What is asked - Rewrite the items below with every "checkbox" swapped for "check box", keeping everything else unchanged.

Provided records -
###

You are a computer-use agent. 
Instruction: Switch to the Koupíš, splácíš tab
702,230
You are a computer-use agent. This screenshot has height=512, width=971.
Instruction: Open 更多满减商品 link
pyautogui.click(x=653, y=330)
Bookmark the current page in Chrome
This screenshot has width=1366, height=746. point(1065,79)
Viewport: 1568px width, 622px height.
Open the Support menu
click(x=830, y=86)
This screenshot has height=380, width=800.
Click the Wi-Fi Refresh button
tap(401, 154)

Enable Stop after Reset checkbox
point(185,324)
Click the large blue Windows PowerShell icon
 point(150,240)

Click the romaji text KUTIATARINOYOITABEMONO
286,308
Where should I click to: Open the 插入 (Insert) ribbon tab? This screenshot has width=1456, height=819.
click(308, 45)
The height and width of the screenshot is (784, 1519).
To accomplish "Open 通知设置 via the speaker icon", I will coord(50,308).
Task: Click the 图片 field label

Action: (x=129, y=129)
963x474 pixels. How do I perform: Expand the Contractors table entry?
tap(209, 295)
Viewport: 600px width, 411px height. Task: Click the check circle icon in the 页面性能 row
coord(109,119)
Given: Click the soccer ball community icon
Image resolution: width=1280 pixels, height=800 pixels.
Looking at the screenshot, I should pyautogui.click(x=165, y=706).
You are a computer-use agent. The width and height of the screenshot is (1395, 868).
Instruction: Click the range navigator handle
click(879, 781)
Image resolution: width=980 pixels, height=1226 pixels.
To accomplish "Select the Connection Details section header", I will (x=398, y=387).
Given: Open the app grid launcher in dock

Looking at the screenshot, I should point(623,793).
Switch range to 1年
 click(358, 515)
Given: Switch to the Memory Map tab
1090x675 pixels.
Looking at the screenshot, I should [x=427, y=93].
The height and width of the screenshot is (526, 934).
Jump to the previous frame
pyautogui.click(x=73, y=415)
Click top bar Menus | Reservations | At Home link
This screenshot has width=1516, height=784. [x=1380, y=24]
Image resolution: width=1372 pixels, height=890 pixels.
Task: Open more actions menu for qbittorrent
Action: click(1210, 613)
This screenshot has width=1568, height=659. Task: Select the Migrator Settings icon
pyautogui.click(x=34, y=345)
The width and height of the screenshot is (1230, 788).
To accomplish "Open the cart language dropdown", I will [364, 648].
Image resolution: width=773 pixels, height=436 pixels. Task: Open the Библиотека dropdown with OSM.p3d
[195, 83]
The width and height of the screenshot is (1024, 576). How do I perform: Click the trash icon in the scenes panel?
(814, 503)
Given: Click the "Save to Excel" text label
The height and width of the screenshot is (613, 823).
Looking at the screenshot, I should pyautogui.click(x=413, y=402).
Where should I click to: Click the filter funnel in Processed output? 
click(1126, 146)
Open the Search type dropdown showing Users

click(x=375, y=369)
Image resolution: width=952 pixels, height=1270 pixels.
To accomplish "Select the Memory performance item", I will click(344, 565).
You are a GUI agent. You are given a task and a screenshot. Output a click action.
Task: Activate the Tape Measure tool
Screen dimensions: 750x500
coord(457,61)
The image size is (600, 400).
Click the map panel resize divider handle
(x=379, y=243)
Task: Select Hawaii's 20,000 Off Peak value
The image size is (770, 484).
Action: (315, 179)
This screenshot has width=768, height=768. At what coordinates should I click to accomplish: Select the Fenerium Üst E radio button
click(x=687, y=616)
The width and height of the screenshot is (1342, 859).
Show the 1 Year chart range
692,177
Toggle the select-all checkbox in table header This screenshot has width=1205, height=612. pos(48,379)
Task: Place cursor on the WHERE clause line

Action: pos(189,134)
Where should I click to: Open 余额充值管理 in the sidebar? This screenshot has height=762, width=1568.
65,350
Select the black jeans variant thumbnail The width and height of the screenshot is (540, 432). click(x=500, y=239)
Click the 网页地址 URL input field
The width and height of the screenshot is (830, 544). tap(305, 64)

###

Response to the task -
You are a computer-use agent. 
Instruction: Switch to the Koupíš, splácíš tab
702,230
You are a computer-use agent. This screenshot has height=512, width=971.
Instruction: Open 更多满减商品 link
pyautogui.click(x=653, y=330)
Bookmark the current page in Chrome
This screenshot has width=1366, height=746. point(1065,79)
Viewport: 1568px width, 622px height.
Open the Support menu
click(x=830, y=86)
This screenshot has height=380, width=800.
Click the Wi-Fi Refresh button
tap(401, 154)

Enable Stop after Reset check box
point(185,324)
Click the large blue Windows PowerShell icon
 point(150,240)

Click the romaji text KUTIATARINOYOITABEMONO
286,308
Where should I click to: Open the 插入 (Insert) ribbon tab? This screenshot has width=1456, height=819.
click(308, 45)
The height and width of the screenshot is (784, 1519).
To accomplish "Open 通知设置 via the speaker icon", I will coord(50,308).
Task: Click the 图片 field label

Action: (x=129, y=129)
963x474 pixels. How do I perform: Expand the Contractors table entry?
tap(209, 295)
Viewport: 600px width, 411px height. Task: Click the check circle icon in the 页面性能 row
coord(109,119)
Given: Click the soccer ball community icon
Image resolution: width=1280 pixels, height=800 pixels.
Looking at the screenshot, I should pyautogui.click(x=165, y=706).
You are a computer-use agent. The width and height of the screenshot is (1395, 868).
Instruction: Click the range navigator handle
click(879, 781)
Image resolution: width=980 pixels, height=1226 pixels.
To accomplish "Select the Connection Details section header", I will (x=398, y=387).
Given: Open the app grid launcher in dock

Looking at the screenshot, I should point(623,793).
Switch range to 1年
 click(358, 515)
Given: Switch to the Memory Map tab
1090x675 pixels.
Looking at the screenshot, I should [x=427, y=93].
The height and width of the screenshot is (526, 934).
Jump to the previous frame
pyautogui.click(x=73, y=415)
Click top bar Menus | Reservations | At Home link
This screenshot has width=1516, height=784. [x=1380, y=24]
Image resolution: width=1372 pixels, height=890 pixels.
Task: Open more actions menu for qbittorrent
Action: click(1210, 613)
This screenshot has width=1568, height=659. Task: Select the Migrator Settings icon
pyautogui.click(x=34, y=345)
The width and height of the screenshot is (1230, 788).
To accomplish "Open the cart language dropdown", I will [364, 648].
Image resolution: width=773 pixels, height=436 pixels. Task: Open the Библиотека dropdown with OSM.p3d
[195, 83]
The width and height of the screenshot is (1024, 576). How do I perform: Click the trash icon in the scenes panel?
(814, 503)
Given: Click the "Save to Excel" text label
The height and width of the screenshot is (613, 823).
Looking at the screenshot, I should pyautogui.click(x=413, y=402).
Where should I click to: Click the filter funnel in Processed output? 
click(1126, 146)
Open the Search type dropdown showing Users

click(x=375, y=369)
Image resolution: width=952 pixels, height=1270 pixels.
To accomplish "Select the Memory performance item", I will click(344, 565).
You are a GUI agent. You are given a task and a screenshot. Output a click action.
Task: Activate the Tape Measure tool
Screen dimensions: 750x500
coord(457,61)
The image size is (600, 400).
Click the map panel resize divider handle
(x=379, y=243)
Task: Select Hawaii's 20,000 Off Peak value
The image size is (770, 484).
Action: (315, 179)
This screenshot has width=768, height=768. At what coordinates should I click to accomplish: Select the Fenerium Üst E radio button
click(x=687, y=616)
The width and height of the screenshot is (1342, 859).
Show the 1 Year chart range
692,177
Toggle the select-all check box in table header This screenshot has width=1205, height=612. pos(48,379)
Task: Place cursor on the WHERE clause line

Action: pos(189,134)
Where should I click to: Open 余额充值管理 in the sidebar? This screenshot has height=762, width=1568.
65,350
Select the black jeans variant thumbnail The width and height of the screenshot is (540, 432). click(x=500, y=239)
Click the 网页地址 URL input field
The width and height of the screenshot is (830, 544). tap(305, 64)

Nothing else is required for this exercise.